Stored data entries

★ ★ ★ ★ ★ ★ ★

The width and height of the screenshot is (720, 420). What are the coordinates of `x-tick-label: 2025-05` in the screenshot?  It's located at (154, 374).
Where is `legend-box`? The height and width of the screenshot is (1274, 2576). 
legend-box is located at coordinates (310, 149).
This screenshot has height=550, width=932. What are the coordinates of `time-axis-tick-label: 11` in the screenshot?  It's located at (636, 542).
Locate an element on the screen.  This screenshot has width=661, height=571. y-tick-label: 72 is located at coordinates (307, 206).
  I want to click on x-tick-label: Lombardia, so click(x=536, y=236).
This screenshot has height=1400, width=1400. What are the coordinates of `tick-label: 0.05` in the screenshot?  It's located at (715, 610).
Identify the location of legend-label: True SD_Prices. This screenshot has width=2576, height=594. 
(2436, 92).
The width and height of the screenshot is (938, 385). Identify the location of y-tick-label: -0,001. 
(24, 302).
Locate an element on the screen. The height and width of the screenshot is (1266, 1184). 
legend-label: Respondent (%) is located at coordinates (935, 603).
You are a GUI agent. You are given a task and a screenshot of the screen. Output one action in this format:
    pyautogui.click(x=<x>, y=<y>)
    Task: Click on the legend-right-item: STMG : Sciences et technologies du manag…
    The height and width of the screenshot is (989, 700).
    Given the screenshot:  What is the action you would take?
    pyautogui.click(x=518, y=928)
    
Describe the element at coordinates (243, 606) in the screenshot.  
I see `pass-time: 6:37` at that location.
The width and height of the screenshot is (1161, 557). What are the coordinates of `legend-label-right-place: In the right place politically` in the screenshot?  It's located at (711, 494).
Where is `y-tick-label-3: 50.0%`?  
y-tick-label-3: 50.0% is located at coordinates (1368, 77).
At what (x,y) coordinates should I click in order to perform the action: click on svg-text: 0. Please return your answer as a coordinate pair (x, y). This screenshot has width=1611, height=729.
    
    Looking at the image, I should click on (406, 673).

★ ★ ★ ★ ★ ★ ★

Put the data, from the line with "Identify the location of legend-label: True" through the last line of the data, into a Markdown table with the columns Row and Line. Number each row and leave out blank lines.

◆ EXERCISE ANSWER
| Row | Line |
|---|---|
| 1 | Identify the location of legend-label: True SD_Prices. This screenshot has width=2576, height=594.  |
| 2 | (2436, 92). |
| 3 | The width and height of the screenshot is (938, 385). Identify the location of y-tick-label: -0,001.  |
| 4 | (24, 302). |
| 5 | Locate an element on the screen. The height and width of the screenshot is (1266, 1184).  |
| 6 | legend-label: Respondent (%) is located at coordinates (935, 603). |
| 7 | You are a GUI agent. You are given a task and a screenshot of the screen. Output one action in this format: |
| 8 |     pyautogui.click(x=<x>, y=<y>) |
| 9 |     Task: Click on the legend-right-item: STMG : Sciences et technologies du manag… |
| 10 |     The height and width of the screenshot is (989, 700). |
| 11 |     Given the screenshot:  What is the action you would take? |
| 12 |     pyautogui.click(x=518, y=928) |
| 13 | Describe the element at coordinates (243, 606) in the screenshot.   |
| 14 | I see `pass-time: 6:37` at that location. |
| 15 | The width and height of the screenshot is (1161, 557). What are the coordinates of `legend-label-right-place: In the right place politically` in the screenshot?  It's located at (711, 494). |
| 16 | Where is `y-tick-label-3: 50.0%`?   |
| 17 | y-tick-label-3: 50.0% is located at coordinates (1368, 77). |
| 18 | At what (x,y) coordinates should I click in order to perform the action: click on svg-text: 0. Please return your answer as a coordinate pair (x, y). This screenshot has width=1611, height=729. |
| 19 |     Looking at the image, I should click on (406, 673). |